Pentagon Sounds Retreat on CMMC Compliance

The Defense Department has rolled out a new version of its CMMC program for cybersecurity compliance for defense contractors, dropping requirements for many defense contractors to get outside assessments of their cybersecurity and giving the Pentagon more discretion to waive security requirements for the rest.

The changes, announced Thursday afternoon, are a climb-down from the original CMMC program unveiled in early 2020. That program established five levels of cybersecurity, and contractors would need to achieve increasingly higher levels of security depending on the importance of the defense projects they were working on. Contractors would also need to obtain certification from approved, independent third-party assessors. The goal was to have the entire defense industrial base in compliance with CMMC by 2026.

Well, that’s out the window. The new “CMMC 2.0” program has only three levels of security, and defense contractors in the first two tiers will be able to self-certify their own cybersecurity programs. Pentagon officials will also be able to waive cybersecurity requirements “under certain limited circumstances” for “selection mission-critical requirements.” Figure 1, below, shows the major changes from CMMC 1.0 to 2.0.

CMMC

Source: Defense Department

 

Oh, and the pilot program to begin CMMC this year with large defense contractors is also suspended pending further rulemaking.

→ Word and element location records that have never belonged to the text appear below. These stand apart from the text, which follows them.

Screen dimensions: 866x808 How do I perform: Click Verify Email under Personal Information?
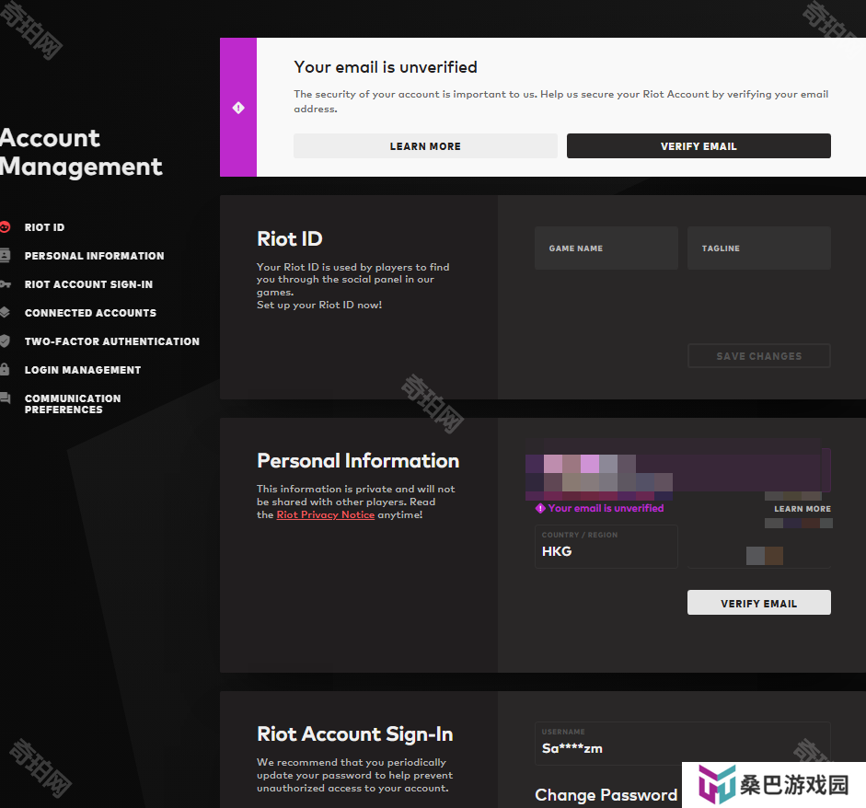(x=758, y=603)
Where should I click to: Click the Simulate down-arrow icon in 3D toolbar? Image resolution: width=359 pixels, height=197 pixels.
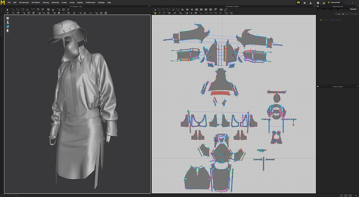coord(7,9)
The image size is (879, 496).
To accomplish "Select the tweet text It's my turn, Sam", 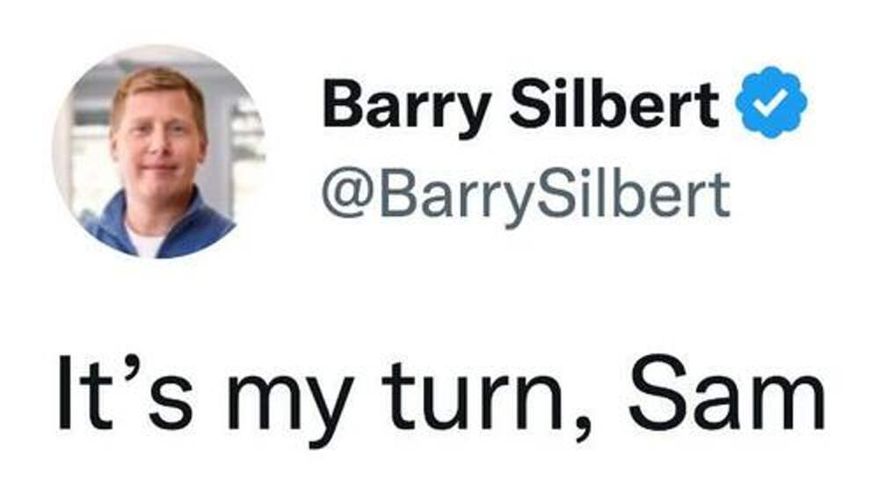I will coord(441,394).
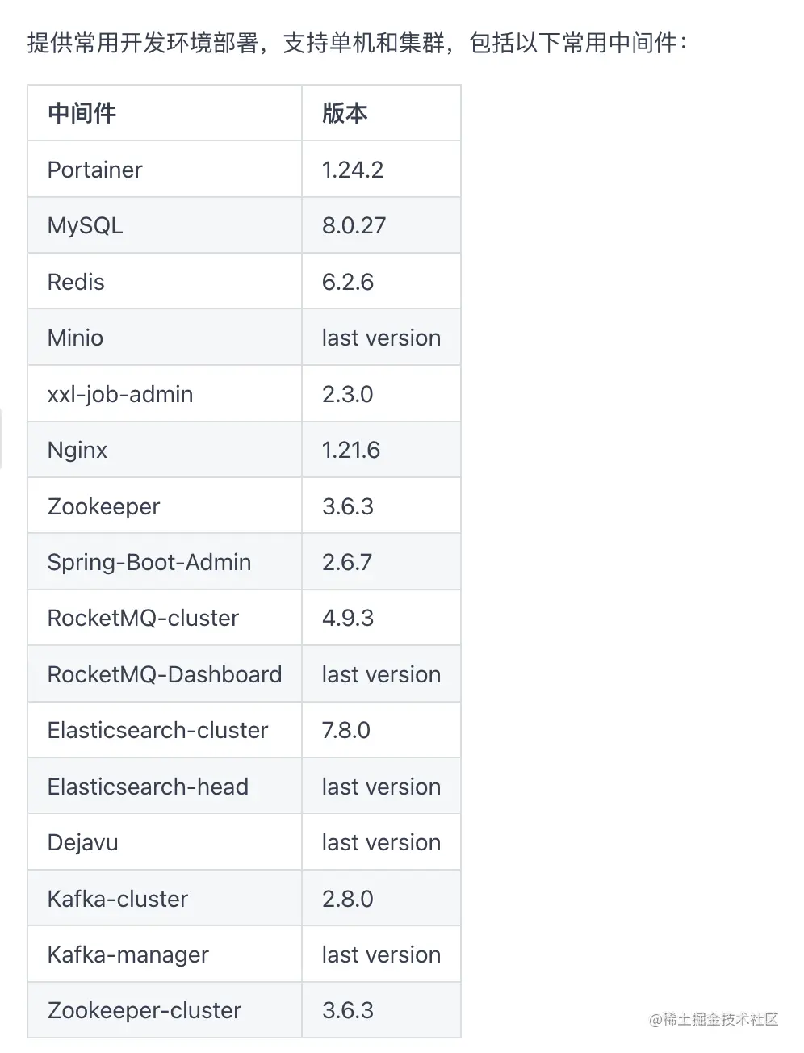Select the Kafka-manager entry
This screenshot has width=804, height=1053.
[x=128, y=954]
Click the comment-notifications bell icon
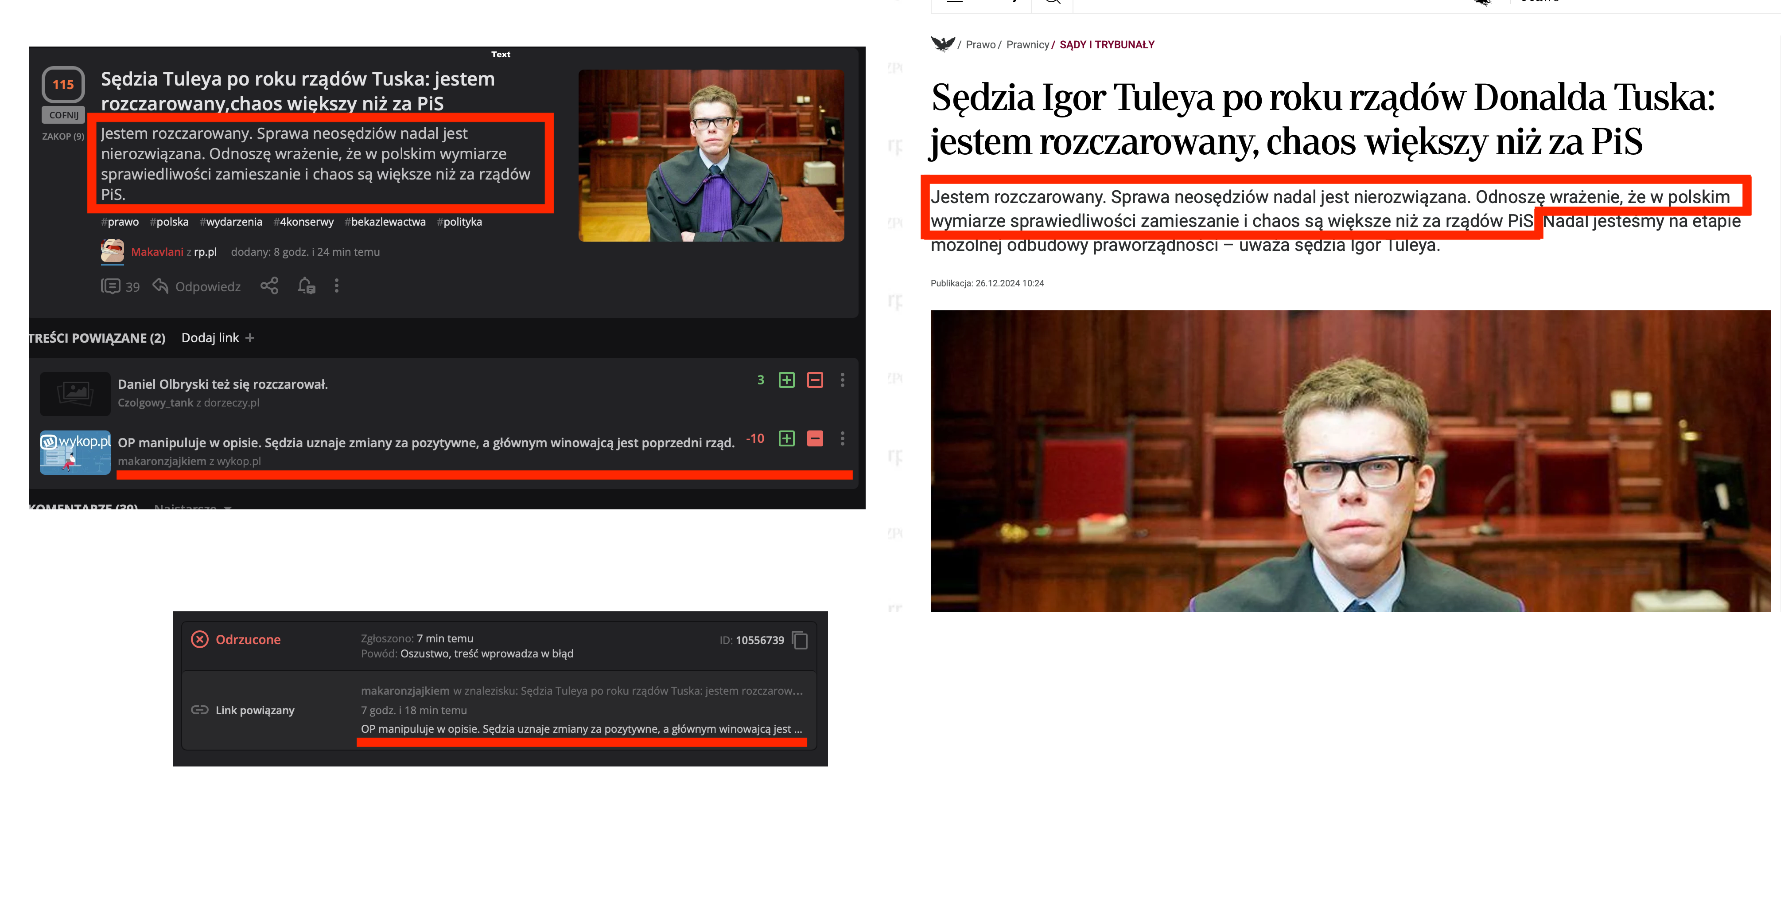 click(x=306, y=286)
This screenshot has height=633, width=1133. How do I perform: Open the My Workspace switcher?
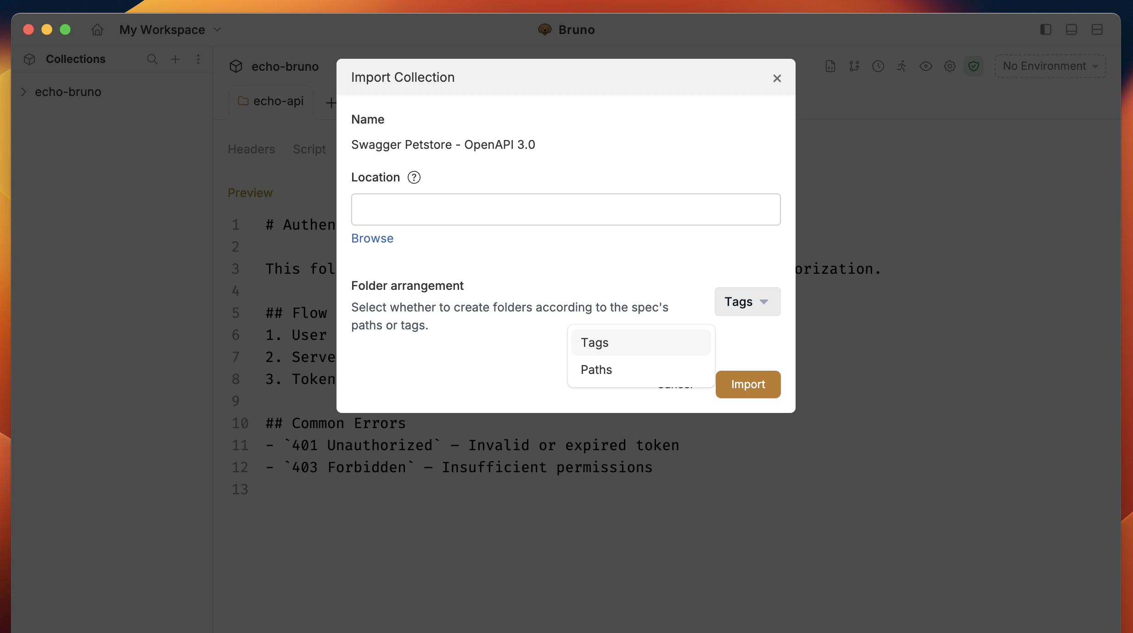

Defense contractors will still need to implement security controls according to the NIST 800-171 standard. Under CMMC 2.0, however, the Defense Department will only require that contractors have a certain number of baseline controls in place when the contract is awarded; companies will be allowed to implement the remaining controls sometime in the future under a Plan of Action & Milestones. The original CMMC program expected all controls to be in place at the start of the contract.

In one of the more eye-rolling attempts at bureaucratic doublespeak, Jesse Salazar, deputy sssistant secretary of defense for industrial policy, said CMMC 2.0 “will dramatically strengthen the cybersecurity of the defense industrial base. By establishing a more collaborative relationship with industry, these updates will support businesses in adopting the practices they need to thwart cyber threats while minimizing barriers to compliance with DoD requirements.”

TL;DR — defense contractors pushed back against the Defense Department’s security demands, and the department reversed course.

The CMMC Retreat Should Not Be a Surprise

Whatever the need for stronger cybersecurity in the defense sector, the original CMMC program did have its drawbacks. The defense sector never had anywhere near an adequate number of third-party assessors to review cybersecurity, and implementing NIST 800-171 (especially the part about maintaining control over sub-contractors in your supply chain) is no easy feat.

Moreover, businesses had been pooping on CMMC’s compliance burdens since the original plans were unveiled last year. So, as with so many other cybersecurity ambitions we’ve seen over the years, the feds watered down their demands to something more palatable to corporate interests. Readers can decide for themselves, both as compliance professionals and as Americans, whether this move makes sense.

Coincidentally, the Biden Administration issued an order just yesterday to federal agencies that they must patch hundreds of security flaws in government software systems immediately. 

Also coincidentally, I just finished the book This Is How They Tell Me the World Ends, an excellent history of the cyber-weapons arms race around the world, written by New York Times reporter Nicole Perlroth. She paints a truly frightening picture of how vulnerable the world’s critical infrastructure is to cybersecurity attackers. 

OK, now decide how wise this CMMC 2.0 idea is.